Don Benito Giorgetta, parroco di San Timoteo a Termoli, dice schietto: «Non è più tempo per quella che io chiamo “l’abulimia del fatto religioso”. La sobrietà spirituale che tutti abbiamo vissuto in questo periodo può essere il veicolo per una fede più consapevole e matura. Alla fine, come diceva l’apostolo, tutto concorre al bene per chi teme Dio. Lo dico pensando soprattutto al senso di limitatezza e quindi di creaturalità che il covid-19 ha indotto in tanti di noi. A chi tra qualche parrocchiano insisteva sul “bisogno” di Eucaristia ho spiegato che non venire a messa in questo tempo era in effetti un atto d’amore, e tutti hanno capito e condiviso.
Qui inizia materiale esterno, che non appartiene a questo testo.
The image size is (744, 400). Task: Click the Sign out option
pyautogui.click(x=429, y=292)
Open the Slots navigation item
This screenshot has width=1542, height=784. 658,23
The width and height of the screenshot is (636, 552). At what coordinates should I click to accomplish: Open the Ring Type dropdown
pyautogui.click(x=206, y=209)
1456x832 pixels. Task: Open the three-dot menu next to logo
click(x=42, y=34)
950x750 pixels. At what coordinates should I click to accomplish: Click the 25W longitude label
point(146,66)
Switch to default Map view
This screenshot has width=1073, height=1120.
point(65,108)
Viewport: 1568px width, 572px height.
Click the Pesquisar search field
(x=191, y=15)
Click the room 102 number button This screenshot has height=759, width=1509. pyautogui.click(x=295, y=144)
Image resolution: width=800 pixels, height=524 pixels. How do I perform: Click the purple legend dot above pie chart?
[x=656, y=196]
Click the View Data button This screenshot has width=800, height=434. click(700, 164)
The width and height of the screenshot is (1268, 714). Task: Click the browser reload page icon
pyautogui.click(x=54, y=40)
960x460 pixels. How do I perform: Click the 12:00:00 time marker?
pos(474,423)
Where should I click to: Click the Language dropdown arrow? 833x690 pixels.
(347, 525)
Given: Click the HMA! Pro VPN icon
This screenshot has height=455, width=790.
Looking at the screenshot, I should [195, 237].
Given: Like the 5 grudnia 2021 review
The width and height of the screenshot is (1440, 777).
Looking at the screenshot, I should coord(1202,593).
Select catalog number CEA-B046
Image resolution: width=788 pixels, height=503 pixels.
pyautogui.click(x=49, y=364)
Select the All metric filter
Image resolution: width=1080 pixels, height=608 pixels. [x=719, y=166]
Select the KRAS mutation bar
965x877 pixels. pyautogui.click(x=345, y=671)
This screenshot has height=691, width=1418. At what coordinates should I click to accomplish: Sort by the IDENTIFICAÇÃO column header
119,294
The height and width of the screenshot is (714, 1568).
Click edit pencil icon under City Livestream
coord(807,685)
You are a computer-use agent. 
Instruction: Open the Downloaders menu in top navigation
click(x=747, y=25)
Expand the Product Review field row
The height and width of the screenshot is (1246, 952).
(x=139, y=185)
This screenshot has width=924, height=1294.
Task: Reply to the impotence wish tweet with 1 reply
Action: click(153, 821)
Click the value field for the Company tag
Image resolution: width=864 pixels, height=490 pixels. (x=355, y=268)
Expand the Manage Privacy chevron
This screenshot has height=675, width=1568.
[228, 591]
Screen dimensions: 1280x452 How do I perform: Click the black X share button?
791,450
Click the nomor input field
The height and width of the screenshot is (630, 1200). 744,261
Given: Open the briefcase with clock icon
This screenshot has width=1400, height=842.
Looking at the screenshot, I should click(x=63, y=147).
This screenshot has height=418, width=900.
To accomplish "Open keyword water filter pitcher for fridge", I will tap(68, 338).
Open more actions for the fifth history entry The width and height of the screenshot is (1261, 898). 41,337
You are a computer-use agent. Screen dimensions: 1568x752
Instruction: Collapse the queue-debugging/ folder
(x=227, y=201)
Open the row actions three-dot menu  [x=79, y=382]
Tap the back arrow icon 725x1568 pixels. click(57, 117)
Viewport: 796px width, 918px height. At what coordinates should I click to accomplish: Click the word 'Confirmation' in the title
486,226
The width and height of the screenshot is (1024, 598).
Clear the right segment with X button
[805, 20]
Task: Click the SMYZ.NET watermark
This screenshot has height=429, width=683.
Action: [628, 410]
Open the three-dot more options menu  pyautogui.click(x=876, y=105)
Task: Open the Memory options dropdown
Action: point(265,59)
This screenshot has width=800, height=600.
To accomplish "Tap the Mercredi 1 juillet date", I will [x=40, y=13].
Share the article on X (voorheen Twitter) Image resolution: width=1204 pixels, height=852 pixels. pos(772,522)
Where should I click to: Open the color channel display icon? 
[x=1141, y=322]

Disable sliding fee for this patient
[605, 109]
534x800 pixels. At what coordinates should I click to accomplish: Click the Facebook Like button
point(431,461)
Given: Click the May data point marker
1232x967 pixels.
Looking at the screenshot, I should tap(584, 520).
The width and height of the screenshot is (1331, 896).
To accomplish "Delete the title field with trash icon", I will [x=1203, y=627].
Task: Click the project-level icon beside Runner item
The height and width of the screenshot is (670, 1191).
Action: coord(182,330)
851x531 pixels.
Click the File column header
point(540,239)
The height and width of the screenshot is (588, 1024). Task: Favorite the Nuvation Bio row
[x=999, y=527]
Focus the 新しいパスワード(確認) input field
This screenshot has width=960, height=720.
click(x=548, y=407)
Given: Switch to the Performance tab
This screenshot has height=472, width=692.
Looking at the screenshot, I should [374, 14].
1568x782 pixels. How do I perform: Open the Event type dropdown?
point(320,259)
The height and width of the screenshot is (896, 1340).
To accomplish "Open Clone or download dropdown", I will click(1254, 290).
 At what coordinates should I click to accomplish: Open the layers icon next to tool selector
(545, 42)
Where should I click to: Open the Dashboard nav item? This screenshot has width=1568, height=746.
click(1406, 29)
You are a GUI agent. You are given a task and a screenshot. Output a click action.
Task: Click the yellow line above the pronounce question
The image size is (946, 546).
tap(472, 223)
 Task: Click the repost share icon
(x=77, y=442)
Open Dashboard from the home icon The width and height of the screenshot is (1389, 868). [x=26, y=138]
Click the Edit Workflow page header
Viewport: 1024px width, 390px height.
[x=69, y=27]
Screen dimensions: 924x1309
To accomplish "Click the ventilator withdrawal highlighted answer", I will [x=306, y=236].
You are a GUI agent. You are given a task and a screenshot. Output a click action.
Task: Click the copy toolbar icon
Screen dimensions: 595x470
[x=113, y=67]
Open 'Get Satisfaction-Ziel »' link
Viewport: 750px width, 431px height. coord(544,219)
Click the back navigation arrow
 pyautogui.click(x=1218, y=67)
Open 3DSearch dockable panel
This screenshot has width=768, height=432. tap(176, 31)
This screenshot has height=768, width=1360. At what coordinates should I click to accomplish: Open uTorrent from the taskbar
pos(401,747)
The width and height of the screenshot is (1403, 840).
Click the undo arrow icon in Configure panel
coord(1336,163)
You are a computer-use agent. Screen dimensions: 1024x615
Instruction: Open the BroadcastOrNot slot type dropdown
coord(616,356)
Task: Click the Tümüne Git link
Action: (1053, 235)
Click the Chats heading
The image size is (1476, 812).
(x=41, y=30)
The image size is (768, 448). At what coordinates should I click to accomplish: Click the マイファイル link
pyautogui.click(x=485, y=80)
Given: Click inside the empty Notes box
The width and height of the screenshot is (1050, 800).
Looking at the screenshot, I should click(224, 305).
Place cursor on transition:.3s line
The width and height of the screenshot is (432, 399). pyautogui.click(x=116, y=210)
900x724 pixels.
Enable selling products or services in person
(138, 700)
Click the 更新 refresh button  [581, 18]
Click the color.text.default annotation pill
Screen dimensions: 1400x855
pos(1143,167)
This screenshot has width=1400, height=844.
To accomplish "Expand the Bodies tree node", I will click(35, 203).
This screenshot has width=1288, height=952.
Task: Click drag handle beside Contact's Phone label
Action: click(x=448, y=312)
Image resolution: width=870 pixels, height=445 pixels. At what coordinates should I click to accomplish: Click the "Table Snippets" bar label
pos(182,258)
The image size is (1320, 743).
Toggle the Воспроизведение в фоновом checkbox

La messa quotidiana del Papa è stata un balsamo, ci è perfino dispiaciuto quando hanno smesso di trasmetterla. Domenica scorsa ho esordito alla prima messa dicendo: “Bentornati a casa! Perché questa è la casa del Signore, e noi siamo suo corpo mistico, quindi è casa nostra”».

In Calabria l’aspetto della pietà popolare e della devozione, molto legata alle tradizioni locali, è molto vivo «e non va mortificato o snobbato — dichiara padre Francesco Lanzillotta, della diocesi di Crotone — piuttosto questa fase è stata utile perché questo senso della ritualità si purificasse e ne venissero accantonati quegli elementi di folklore e tradizione che spesso ne occultano il significato autentico. Anche in ragione di questo carattere particolare i contatti on line possono funzionare per le catechesi ma non altrettanto per le messe e le celebrazioni. Per noi sacerdoti e consacrati è stata una formidabile occasione per vivere più intensamente la fraternità, e mettere a fattor comune il senso delle rispettive vocazioni. Questo è un dono su cui di certo non torneremo indietro anche dopo il covid-19».

Riprendiamo la strada del nord, verso la Toscana, e proviamo a riannodare le fila di tutte queste fotografie attraverso lo sguardo d’orizzonte di un pastore saggio, l’arcivescovo di Siena - Colle di Val d’Elsa - Montalcino, Augusto Paolo Lojudice. «Credo che la parola più giusta — osserva il presule — l’abbia pronunciata Papa Francesco domenica scorsa quando ha detto che c’è una cosa sola peggiore di questa crisi: sprecare le occasioni di ripensamento e conversione che pur ci ha dato. Sprecarle significa: incedere nell’autoreferenzialità, nella presunzione assoluta delle proprie convinzioni o alternativamente nel vittimismo, o nel narcisismo. Scordando quelle che credo siano le due lezioni principali di questo tempo: la nostra piccolezza, e l’impossibilità del vivere e salvarsi da soli. Io penso al tempo stesso che sia ancora presto per capire come cambierà la Chiesa dopo la pandemia, ma è anche abbastanza certo che cambierà. Perché il sommovimento delle anime è stato profondo. Mi limito a tre osservazioni. La prima: questa crisi forza il cambiamento. Su tanti piani, pur ben individuati ormai 55 anni fa, il nostro rullino di marcia andava a rilento. La sospensione del tempo, il silenzio, l’isolamento con la conseguente responsabilizzazione individuale di ogni cristiano che questo evento ha comportato hanno fatto saltare tanti meccanismi di difesa individuali e collettivi. Se, e anch’io lo credo, la cifra di questo tempo, come dicono tutti i suoi intervistati, è nella parola “essenziale”, non c’è più spazio per giri di parole. C’è un mondo interpellato da questa vicenda, e che ora interpella noi».